- [CONSIGNE]: Exprimez sous forme de liste JSON de chaînes, à raison d'une chaîne par ligne et sans les lignes vides, la partie du matériel qui commence à la ligne contenant "You are a computer-use" et se termine à la ligne contenant "Action: (71, 659)", ces deux lignes incluses. Omettez les images dans votre réponse.

[Relevés de position des éléments à l'écran]
┄┄┄┄┄┄┄┄┄┄┄┄┄┄┄┄┄┄┄┄
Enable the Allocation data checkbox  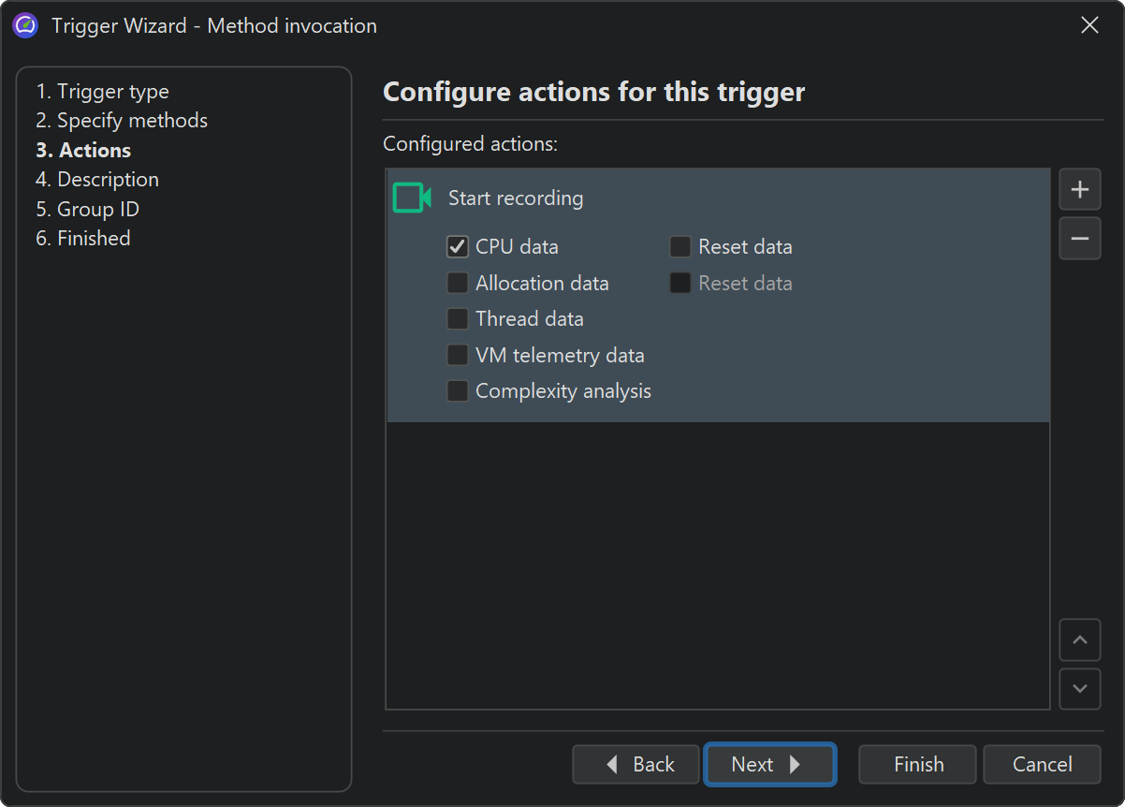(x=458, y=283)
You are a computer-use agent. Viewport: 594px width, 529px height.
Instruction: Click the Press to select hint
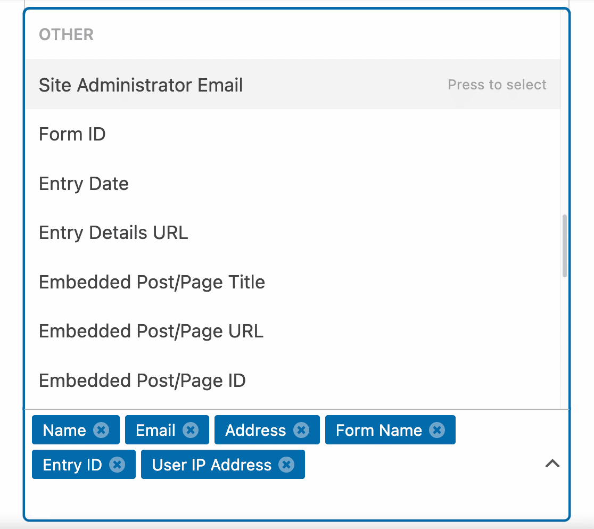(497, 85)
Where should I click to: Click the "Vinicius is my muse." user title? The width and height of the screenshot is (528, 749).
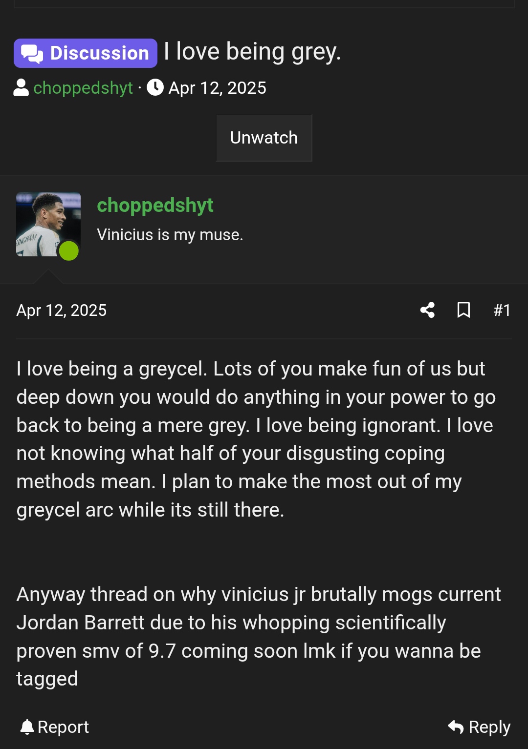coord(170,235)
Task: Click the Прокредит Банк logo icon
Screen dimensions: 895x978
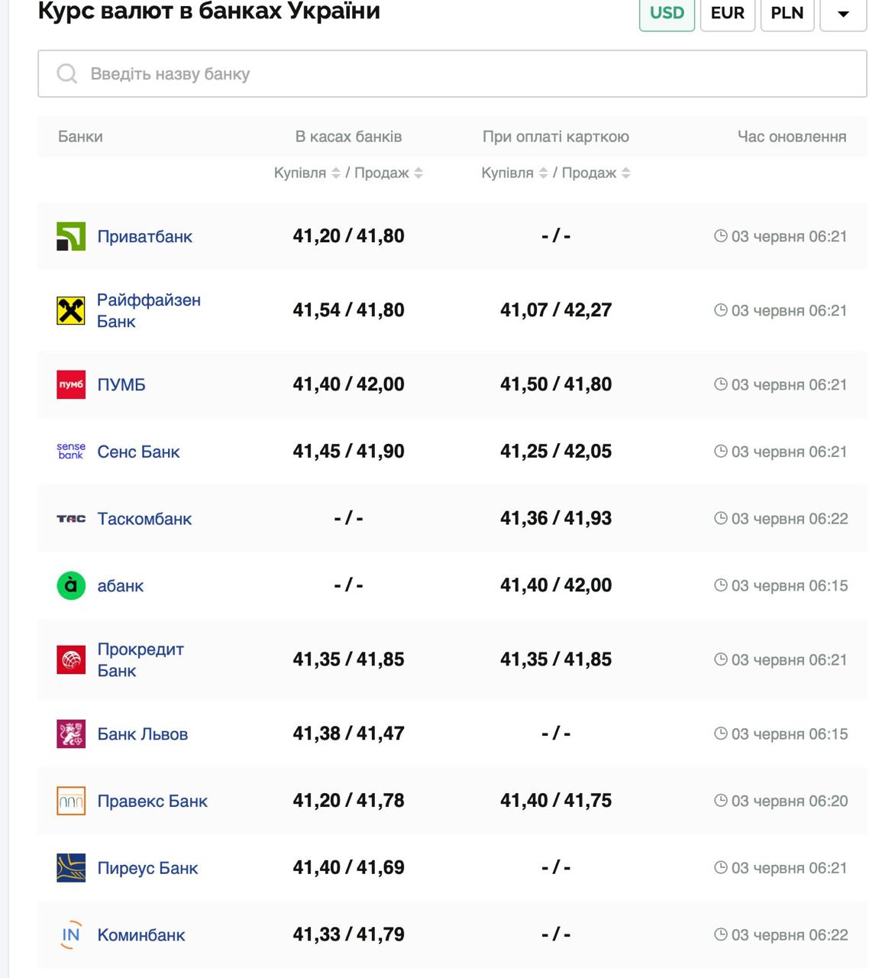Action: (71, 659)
┄┄┄┄┄┄┄┄┄┄┄┄┄┄┄┄┄┄┄┄
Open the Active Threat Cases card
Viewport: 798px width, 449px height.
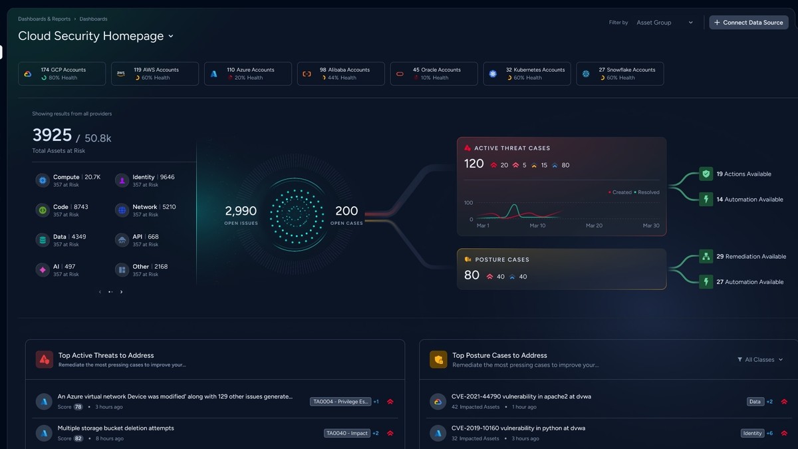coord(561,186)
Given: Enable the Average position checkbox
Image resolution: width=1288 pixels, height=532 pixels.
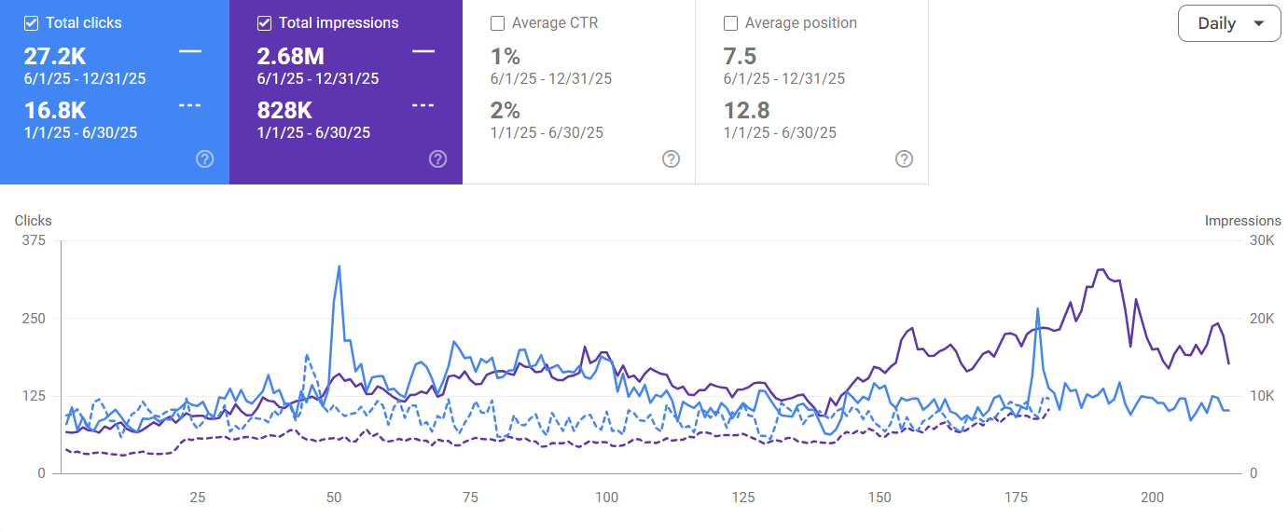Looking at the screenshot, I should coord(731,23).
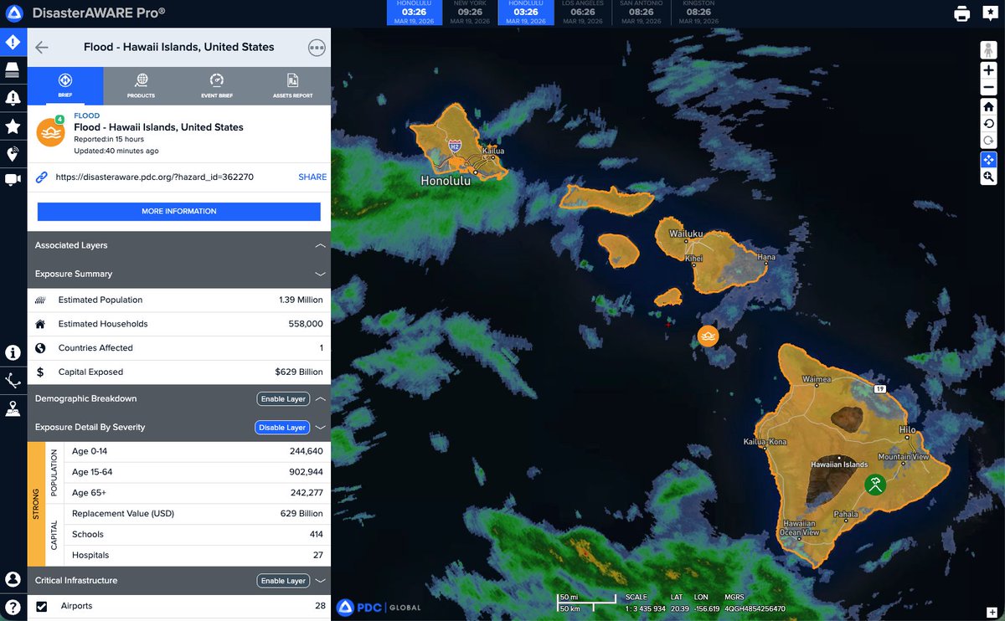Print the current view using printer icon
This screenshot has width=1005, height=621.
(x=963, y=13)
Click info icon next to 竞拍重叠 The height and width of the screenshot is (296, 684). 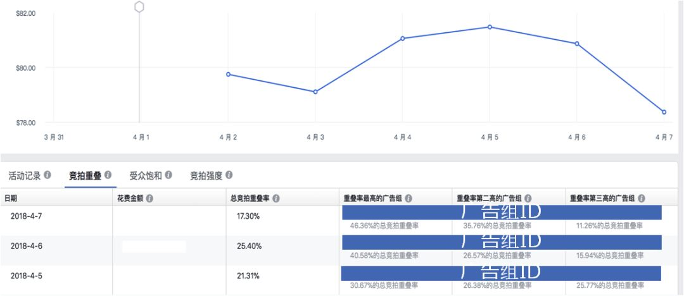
┄┄┄┄┄┄┄┄┄┄┄┄┄┄┄┄┄┄┄┄
- [RÉSULTAT ATTENDU]:
[
  "You are a computer-use agent. Viewport: 594px width, 529px height.",
  "Instruction: Click the Press to select hint",
  "(497, 85)",
  "Where should I click to: Click the \"Vinicius is my muse.\" user title? The width and height of the screenshot is (528, 749).",
  "coord(170,235)",
  "Task: Click the Прокредит Банк logo icon",
  "Screen dimensions: 895x978",
  "Action: (71, 659)"
]